Youth on the losing end of class warfare
The last presidential campaign seemed to be about “change” and the most recent congressional election about “Obamacare.” So far, it looks like the theme of the current campaign will be “class warfare.”By: Pete Langr, for the Duluth Budgeteer News
The last presidential campaign seemed to be about “change” and the most recent congressional election about “Obamacare.” So far, it looks like the theme of the current campaign will be “class warfare.”
Just last week, Mitt Romney played the class warfare card on Newt Gingrich, saying that Gingrich wants to “replace ambition with envy.” If two Republicans go at it like that, just wait until the general campaign heats up, and Occupy Wall Street and Super PACS join in.
Most Americans don’t want to play this game. We want to believe that America is a land where hard work is fairly rewarded. That belief, though, is shaken by bailouts for millionaires, and by huge sums of money going to those responsible for monumental failures.
But there has been more than one form of class warfare. The evidence is voluminous.
Exhibit one is Duluth’s public employee health care liability, measured in the hundreds of millions of dollars. That liability began decades ago, when the City promised future health care to its employees as a way to avoid paying or accounting for employee benefits up front. In effect, Duluthians, many no longer alive, obligated future generations to pay their bills.
Another generational cost shift is going on under our feet. There, our ancient city water infrastructure crumbles, rusts, leaks, and breaks, while we don’t commit the resources to repair it. Someone else, sometime in the future, will pay.
Head down to St. Paul for a similar story. This year’s state budget was balanced, in part, by holding back 40 percent of school funding, which forced school districts to borrow.
Worse, the State also borrowed $1.6 billion against future payments owed to Minnesota due to the tobacco lawsuit settlement. Those loans will have to be paid back by future taxpayers, with interest. That won’t be easy, because while the legislature was balancing the budget with gimmicks, it was failing to fix the state’s underlying budget problems.
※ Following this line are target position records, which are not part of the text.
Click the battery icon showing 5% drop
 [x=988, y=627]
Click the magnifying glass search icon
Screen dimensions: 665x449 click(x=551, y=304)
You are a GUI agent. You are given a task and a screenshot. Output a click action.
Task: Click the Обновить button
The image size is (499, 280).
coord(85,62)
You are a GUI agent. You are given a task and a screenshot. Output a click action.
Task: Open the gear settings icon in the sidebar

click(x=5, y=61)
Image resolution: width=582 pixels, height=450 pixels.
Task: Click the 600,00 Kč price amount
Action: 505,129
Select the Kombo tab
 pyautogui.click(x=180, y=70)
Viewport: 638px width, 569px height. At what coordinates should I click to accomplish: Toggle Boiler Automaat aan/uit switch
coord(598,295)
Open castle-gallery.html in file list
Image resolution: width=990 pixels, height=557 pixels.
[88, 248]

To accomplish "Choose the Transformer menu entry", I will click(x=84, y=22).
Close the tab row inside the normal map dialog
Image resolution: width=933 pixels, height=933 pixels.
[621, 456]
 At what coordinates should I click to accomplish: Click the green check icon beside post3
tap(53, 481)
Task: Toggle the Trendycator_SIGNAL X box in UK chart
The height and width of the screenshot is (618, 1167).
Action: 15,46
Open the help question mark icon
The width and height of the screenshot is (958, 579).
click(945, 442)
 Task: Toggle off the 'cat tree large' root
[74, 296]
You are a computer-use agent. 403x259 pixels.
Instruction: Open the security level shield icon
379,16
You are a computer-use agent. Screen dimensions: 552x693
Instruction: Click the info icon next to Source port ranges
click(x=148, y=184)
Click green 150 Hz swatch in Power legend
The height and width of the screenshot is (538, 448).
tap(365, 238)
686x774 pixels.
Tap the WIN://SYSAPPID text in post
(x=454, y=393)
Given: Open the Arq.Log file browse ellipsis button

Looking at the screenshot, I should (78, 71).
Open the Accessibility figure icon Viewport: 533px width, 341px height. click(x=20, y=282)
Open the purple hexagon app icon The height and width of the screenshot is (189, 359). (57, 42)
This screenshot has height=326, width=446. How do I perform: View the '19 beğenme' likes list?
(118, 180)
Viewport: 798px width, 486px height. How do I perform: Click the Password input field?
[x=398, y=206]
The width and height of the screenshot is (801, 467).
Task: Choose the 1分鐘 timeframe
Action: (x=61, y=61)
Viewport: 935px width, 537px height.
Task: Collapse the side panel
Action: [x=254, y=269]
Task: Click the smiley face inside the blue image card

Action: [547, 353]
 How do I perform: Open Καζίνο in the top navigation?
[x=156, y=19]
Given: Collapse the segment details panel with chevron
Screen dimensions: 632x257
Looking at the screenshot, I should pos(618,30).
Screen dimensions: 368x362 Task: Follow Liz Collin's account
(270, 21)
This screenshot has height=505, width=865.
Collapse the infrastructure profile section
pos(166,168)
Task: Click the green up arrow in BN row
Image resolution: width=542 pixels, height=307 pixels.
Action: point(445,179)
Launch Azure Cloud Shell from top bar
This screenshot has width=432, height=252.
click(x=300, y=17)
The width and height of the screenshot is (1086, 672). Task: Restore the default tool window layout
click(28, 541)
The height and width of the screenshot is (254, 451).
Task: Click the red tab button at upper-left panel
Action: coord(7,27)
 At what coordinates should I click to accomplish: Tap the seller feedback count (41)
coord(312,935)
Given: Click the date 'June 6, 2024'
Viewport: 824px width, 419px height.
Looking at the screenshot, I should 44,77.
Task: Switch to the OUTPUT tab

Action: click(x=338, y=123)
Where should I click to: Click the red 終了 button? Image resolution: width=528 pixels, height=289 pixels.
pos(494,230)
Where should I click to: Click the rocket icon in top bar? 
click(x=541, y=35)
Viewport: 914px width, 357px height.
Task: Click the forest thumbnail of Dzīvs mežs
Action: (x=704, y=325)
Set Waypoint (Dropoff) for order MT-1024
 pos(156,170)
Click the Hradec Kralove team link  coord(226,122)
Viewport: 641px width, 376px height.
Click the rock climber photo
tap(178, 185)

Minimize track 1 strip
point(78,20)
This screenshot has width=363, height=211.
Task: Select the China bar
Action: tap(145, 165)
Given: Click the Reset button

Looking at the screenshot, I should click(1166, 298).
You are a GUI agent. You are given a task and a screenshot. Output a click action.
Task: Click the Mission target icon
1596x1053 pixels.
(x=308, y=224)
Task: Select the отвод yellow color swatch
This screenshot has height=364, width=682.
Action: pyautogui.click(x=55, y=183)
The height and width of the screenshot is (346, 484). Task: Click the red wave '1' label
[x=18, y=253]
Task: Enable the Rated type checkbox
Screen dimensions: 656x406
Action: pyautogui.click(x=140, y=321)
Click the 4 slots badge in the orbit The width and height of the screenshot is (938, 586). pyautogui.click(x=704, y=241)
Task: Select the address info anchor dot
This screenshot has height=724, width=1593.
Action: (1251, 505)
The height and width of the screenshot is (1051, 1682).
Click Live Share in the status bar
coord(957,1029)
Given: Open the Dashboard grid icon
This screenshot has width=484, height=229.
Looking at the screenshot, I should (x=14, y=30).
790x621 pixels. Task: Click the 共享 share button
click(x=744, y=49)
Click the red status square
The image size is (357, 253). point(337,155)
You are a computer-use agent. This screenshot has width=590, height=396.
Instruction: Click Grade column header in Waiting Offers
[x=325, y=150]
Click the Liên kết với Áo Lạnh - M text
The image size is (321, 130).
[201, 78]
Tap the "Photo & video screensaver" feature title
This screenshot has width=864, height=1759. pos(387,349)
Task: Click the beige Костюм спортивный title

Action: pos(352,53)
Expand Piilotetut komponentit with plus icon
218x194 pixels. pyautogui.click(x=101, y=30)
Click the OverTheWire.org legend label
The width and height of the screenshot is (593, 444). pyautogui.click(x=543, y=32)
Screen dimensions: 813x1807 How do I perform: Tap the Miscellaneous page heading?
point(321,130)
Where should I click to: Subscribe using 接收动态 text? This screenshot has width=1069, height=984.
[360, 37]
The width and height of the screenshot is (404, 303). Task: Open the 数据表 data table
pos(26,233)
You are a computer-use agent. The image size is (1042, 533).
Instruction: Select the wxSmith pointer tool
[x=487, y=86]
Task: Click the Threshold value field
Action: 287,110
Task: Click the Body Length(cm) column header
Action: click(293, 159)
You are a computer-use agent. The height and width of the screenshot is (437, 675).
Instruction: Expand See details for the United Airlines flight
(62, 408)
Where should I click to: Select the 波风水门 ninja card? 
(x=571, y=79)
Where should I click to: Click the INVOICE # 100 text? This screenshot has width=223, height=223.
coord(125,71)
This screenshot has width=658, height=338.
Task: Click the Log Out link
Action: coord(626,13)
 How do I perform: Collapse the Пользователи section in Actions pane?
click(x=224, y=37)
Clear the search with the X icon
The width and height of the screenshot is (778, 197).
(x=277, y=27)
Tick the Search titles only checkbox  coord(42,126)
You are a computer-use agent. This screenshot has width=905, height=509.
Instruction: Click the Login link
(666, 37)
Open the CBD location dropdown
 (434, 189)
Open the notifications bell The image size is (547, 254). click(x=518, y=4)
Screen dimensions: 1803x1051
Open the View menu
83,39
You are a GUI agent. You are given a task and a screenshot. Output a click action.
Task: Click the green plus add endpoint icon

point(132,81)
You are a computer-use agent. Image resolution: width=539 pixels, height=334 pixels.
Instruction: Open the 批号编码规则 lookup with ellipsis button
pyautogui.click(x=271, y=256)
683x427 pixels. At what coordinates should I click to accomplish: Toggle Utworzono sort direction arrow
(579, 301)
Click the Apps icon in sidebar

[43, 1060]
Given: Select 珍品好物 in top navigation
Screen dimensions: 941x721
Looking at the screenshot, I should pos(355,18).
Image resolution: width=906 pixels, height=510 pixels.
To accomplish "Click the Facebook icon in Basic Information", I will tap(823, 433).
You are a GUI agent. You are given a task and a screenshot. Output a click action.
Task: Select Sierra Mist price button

But the City and State are models of fiscal prudence compared to the federal government.
Just how bad things are in Washington is illustrated by Congressman Chip Cravaack, who writes that he is “a numbers guy.” In July Cravaack wrote that he was proud to support the Cut, Cap, and Balance Act, which was to bring federal spending down from its current 22.5 percent of gross domestic product to about 20 percent, roughly the historical average, by 2021.
That seems like a responsible budget, but it’s not. Unfortunately, current federal tax receipts are only 15 percent of GDP, the lowest since Truman was president. Absent an economic miracle, or tax increases which Cravaack opposes, that would leave us with a permanent annual federal deficit of five percent of GDP, or three quarters of a trillion dollars. Guess who will pay, sometime in the future.
All of this, to me, looks like class warfare, with older generations shifting costs to the young.
I was born in 1965, one year after the last of the baby boomers. That means that I’ve benefited from the deficit spending and low taxes insisted upon by my elders, so I suppose it’s a form of justice that I spend the rest of my life helping to fix the result.
Such is not the case for our youth, some yet to be born, who will shoulder the burden of fixing problems their elders created and often resist helping to solve.
Nowhere is it more obvious how our youth get the short end of the stick than in Congressman Paul Ryan’s Medicare “reform” plan. That plan would maintain Medicare as is for those over 55 but, according to the Congressional Budget Office, would require today’s 47-year-old to be paying 68 percent of his or her own benefits at age 65.
As Cravaack said, when he explained the plan to his own worried father, “Dad, this is going to preserve your Medicare. Nothing will change for you.” But the young will again suffer by paying for benefits for elders that they can’t access themselves.
Our youth could be forgiven if they abandoned our seniors, who made such a mess. They won’t, though. They are too uninformed and too powerless, and probably too dependable.
But if this election is going to be about class warfare, then candidates should be talking about intergenerational class warfare, too.